Nevin Manimala Statistics

An epidemiological analysis of imported malaria in Shanghai during a COVID-19 outbreak

Malar J. 2022 Aug 25;21(1):245. doi: 10.1186/s12936-022-04273-9.


BACKGROUND: The goal of this study was to understand the epidemiological characteristics of imported malaria in Shanghai specifically during the epidemic period of novel corona-virus pneumonia (COVID-19), to provide a reference for preventing the transmission of imported malaria after this disease had been previously eliminated.

METHODS: The data of malaria cases reported in Shanghai from 2020 to 2021 were obtained from the China Information System for Disease Control and Prevention (CISDCP) and the Information System for Parasitic Disease Control and Prevention (ISPDCP). The characteristics of demographic and epidemiological distribution, travel-related information, diagnosis information, regions of infection acquisition and disposal information of epidemic situation were analysed with descriptive statistics.

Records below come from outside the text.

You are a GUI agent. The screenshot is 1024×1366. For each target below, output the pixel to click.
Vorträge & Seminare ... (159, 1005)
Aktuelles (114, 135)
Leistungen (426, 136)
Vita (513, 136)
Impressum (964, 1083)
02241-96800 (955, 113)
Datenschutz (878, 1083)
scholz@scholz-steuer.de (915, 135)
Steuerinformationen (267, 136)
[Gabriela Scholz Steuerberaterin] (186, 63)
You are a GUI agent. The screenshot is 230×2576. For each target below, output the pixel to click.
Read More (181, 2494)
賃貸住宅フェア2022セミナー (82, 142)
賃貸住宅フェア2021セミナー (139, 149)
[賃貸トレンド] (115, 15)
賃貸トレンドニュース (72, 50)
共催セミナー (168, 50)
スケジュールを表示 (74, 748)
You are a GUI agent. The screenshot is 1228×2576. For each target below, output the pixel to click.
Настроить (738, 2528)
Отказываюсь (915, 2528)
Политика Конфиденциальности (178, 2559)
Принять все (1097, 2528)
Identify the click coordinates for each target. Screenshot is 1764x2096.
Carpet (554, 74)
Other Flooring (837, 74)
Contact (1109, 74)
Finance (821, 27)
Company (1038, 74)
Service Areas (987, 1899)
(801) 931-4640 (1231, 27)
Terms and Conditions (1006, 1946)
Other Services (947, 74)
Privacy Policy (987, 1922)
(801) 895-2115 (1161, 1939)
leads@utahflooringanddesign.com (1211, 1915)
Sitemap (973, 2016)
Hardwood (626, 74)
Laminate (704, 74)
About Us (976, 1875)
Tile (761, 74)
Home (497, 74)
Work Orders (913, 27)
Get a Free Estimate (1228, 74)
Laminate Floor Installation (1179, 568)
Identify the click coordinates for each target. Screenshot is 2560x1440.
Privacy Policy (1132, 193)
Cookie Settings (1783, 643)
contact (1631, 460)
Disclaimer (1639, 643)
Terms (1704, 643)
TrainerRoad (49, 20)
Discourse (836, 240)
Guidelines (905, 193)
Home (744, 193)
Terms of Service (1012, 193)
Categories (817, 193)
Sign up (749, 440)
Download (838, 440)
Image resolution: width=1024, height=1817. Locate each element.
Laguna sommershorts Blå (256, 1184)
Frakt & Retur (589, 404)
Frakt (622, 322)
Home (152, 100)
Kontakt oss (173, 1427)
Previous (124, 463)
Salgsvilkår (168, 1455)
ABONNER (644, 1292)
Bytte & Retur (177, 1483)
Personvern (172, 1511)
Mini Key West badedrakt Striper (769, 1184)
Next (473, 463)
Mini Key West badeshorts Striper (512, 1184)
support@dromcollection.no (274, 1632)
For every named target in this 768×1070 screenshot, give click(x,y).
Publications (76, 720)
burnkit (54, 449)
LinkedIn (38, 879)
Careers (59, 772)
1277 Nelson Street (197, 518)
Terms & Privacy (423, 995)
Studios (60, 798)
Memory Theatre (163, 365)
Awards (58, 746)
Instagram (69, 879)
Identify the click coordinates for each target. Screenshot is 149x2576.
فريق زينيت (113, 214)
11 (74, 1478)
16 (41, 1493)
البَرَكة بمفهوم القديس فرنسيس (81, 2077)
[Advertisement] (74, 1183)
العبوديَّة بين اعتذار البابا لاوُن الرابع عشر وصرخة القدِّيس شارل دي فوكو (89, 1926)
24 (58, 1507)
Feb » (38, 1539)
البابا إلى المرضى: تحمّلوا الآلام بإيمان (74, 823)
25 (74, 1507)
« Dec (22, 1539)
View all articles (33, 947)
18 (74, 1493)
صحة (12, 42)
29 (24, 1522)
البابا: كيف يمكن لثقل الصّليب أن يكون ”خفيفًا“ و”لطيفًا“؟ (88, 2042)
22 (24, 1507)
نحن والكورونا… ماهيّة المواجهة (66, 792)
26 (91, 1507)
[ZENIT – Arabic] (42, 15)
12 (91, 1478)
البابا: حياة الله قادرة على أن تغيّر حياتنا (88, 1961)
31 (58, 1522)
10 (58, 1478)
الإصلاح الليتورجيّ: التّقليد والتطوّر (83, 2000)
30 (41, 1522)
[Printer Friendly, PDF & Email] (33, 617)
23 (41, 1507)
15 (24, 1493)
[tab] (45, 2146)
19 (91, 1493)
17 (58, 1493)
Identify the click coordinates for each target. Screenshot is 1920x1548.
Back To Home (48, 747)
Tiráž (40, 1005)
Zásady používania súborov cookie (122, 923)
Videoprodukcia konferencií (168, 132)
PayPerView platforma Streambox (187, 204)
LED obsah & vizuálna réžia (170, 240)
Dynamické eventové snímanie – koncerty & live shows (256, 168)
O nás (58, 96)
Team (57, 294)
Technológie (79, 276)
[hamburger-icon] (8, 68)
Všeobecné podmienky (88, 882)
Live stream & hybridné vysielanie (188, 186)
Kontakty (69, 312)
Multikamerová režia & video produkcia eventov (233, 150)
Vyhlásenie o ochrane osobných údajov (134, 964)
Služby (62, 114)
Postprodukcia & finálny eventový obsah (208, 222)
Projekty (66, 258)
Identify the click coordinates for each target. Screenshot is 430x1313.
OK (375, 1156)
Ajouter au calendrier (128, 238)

RESULTS: A total of 112 cases of malaria were reported in Shanghai from January 2020 to December 2021. There were 18 cases and 94 cases in 2020 and 2021, respectively, reaching the lowest and highest levels in the past 10 years. The incidence of malaria associated with seasons had an increasing trend (χ2 = 81.143, P < 0.05). These cases included Plasmodium falciparum (97, 86.61%), Plasmodium vivax (4, 3.57%), Plasmodium ovale (8, 7.14%) and Plasmodium malariae (3, 2.68%). The median age of patients with malaria was 38.0 years, the majority of these individuals were males (109, 97.32%), and most of them were labour personnel (93, 83.04%). Of the reported cases, 8 of these individuals (7.14%) reported experiencing malaria symptoms before their arrival in China after their stay overseas; 97 of these individuals (86.61%) reported experiencing symptoms within 14 days after their initial arrival from overseas; 15 of these individuals (13.39%) were diagnosed with ‘severe malaria’; and 4 of these individuals (3.57%) were also diagnosed with COVID-19. All cases were imported from Africa, and there were no indigenous cases and deaths.

CONCLUSION: Due to the impact of COVID-19, the number of imported malaria cases in Shanghai had greatly increased; however, prevention and control measures for imported malaria could be implemented to prevent re-transmission of this condition. Considering that the number of individuals returning from overseas labour is likely to increase in the next few years, it is necessary to strengthen the surveillance of imported malaria and to review the protocol for potential epidemic situations. Together, these measures could support the maintation of free-malaria status in Shanghai.